Андертон посмотрела на него, но ничего не сказала.
— Вы были ведущим следователем полиции Ванкувера, пока вас не убрали. Конечно, вы нажили врагов, иначе Фримен сейчас не занимал бы ваше место. Но, я уверен, у вас осталось там немало друзей, с кем вы до сих пор поддерживаете отношения, обсуждаете погоду, вчерашний матч и, возможно, какие-то новые повороты в деле.
Андертон еще какое-то время молча смотрела на него, потом сделала глоток коктейля, подошла к дивану и села. Уинтер устроился в кресле. Какое-то время они сидели в тишине, нарушаемой только обволакивающими звуками музыки. Звучала последняя сочиненная Моцартом симфония, лучшая, по мнению Уинтера. В ней был заключен весь спектр эмоций, лежащий между надеждой и отчаянием. Если бы человеческие чувства можно было выразить в музыке, то эта симфония послужила бы идеальной формой для их воплощения. Каждый раз, когда он слушал это произведение, ему открывалось что-то новое.

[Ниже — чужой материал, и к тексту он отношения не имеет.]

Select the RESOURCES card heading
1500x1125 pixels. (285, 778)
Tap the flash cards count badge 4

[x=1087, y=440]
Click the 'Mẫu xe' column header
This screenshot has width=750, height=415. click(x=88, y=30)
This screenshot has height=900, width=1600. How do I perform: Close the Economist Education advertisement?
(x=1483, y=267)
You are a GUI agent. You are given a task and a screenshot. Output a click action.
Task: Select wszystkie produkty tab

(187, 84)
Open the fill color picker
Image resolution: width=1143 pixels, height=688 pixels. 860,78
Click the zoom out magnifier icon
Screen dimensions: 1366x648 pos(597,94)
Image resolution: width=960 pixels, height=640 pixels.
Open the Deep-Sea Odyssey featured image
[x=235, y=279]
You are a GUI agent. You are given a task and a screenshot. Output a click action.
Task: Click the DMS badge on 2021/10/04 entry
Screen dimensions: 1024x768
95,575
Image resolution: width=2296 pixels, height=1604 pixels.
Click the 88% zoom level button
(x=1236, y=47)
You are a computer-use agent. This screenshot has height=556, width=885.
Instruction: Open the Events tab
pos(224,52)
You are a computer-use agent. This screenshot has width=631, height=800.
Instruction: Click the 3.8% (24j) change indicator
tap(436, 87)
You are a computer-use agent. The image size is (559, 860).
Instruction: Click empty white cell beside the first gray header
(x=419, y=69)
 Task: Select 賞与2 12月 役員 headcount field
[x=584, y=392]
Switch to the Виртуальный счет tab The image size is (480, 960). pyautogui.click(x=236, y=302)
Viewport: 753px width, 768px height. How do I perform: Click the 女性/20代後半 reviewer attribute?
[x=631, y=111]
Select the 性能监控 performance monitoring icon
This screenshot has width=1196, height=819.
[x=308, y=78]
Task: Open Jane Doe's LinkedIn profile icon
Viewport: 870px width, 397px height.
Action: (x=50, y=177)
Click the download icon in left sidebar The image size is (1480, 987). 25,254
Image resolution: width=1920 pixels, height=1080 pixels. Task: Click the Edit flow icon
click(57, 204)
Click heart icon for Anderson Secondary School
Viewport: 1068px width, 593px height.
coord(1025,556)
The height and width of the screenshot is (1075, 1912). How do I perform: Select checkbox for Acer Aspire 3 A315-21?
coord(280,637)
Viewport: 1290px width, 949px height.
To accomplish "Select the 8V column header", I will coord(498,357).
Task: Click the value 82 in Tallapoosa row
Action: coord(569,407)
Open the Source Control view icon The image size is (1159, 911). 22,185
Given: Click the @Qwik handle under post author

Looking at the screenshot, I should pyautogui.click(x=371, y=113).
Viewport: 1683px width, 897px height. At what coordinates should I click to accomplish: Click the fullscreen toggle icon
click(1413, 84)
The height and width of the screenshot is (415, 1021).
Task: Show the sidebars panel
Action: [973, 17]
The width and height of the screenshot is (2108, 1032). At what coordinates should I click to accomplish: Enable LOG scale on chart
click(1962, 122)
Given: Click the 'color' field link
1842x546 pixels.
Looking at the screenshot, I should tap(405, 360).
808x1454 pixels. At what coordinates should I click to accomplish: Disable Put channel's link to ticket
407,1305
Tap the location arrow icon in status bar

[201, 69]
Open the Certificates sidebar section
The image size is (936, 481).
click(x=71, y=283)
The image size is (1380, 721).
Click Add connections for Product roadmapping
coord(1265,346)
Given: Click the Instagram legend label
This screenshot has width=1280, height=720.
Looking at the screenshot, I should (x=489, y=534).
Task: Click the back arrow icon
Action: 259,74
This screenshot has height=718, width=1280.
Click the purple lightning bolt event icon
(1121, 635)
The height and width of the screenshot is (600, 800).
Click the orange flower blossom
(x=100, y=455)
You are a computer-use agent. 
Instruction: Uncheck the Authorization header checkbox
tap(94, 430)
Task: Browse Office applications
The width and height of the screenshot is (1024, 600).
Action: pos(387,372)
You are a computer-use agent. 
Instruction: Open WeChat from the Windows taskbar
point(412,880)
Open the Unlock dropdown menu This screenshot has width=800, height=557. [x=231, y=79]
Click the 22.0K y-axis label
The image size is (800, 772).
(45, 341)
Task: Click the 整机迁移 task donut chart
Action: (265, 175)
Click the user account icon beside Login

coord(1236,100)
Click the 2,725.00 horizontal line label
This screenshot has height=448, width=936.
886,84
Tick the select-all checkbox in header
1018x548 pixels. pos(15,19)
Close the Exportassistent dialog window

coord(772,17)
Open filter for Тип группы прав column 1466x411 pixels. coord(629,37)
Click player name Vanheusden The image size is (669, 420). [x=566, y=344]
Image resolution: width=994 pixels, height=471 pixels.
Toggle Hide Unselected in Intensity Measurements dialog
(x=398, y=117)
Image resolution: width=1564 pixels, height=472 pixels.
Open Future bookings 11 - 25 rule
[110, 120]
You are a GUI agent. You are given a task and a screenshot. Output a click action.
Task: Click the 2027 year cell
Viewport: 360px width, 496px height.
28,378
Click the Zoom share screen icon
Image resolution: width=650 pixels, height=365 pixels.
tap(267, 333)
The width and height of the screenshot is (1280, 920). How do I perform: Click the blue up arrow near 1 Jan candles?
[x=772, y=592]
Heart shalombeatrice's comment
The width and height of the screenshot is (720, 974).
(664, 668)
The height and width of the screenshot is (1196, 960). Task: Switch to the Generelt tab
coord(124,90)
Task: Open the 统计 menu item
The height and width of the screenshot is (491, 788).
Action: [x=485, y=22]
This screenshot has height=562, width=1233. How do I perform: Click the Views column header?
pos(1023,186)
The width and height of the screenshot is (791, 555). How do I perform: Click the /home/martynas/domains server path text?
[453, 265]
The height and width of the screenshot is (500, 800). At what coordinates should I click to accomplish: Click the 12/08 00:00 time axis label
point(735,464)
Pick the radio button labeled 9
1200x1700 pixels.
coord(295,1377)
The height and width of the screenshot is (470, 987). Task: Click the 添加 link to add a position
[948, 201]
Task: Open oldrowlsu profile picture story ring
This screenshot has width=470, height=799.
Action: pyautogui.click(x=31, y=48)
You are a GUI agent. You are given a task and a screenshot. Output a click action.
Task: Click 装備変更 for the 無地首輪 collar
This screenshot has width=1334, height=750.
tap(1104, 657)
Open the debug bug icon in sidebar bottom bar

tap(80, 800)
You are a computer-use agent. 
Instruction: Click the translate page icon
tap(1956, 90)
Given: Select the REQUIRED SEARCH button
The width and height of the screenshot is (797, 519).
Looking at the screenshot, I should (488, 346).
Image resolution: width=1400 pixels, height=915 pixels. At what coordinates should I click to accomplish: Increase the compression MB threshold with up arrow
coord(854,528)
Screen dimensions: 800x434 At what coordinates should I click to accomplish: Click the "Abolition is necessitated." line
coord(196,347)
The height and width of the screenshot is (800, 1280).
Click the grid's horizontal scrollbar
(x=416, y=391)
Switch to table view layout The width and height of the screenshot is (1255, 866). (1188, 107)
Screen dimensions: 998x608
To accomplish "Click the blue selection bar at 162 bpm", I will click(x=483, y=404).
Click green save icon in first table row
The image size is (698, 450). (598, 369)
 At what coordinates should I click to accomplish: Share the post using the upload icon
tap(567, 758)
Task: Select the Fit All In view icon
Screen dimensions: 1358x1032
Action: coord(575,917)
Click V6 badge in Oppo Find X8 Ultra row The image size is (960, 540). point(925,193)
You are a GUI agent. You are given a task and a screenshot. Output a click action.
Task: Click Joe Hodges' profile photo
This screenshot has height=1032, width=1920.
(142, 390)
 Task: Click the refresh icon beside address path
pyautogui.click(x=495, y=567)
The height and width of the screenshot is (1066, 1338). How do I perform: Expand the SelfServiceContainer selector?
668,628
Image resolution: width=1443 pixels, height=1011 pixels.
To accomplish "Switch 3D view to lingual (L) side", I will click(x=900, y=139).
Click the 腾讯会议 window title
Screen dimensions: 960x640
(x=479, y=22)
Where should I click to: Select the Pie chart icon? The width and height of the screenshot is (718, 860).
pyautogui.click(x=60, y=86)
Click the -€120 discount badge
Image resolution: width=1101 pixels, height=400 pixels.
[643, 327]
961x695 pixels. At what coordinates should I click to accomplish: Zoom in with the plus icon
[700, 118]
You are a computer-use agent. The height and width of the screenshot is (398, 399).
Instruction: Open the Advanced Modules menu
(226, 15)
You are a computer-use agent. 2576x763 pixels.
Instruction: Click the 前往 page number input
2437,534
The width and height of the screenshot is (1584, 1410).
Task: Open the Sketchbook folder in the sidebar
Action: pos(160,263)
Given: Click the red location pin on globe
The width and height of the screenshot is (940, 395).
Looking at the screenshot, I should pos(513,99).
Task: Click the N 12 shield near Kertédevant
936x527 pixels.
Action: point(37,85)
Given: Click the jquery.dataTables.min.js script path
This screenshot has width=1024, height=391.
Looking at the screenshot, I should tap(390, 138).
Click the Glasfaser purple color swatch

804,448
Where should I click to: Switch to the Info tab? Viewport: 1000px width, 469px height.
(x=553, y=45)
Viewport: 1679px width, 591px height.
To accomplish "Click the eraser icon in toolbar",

— Никогда не думала, что вы поклонник классической музыки, — сказала Андертон. — Рок — да, но не классика.
— Моя мать преподавала игру на фортепиано, а Моцарт был ее любимым композитором. Когда она была беременна мной, то прикладывала к животу наушники, чтобы я мог слушать.
— Неужели кто-то правда так делает? — рассмеялась Андертон.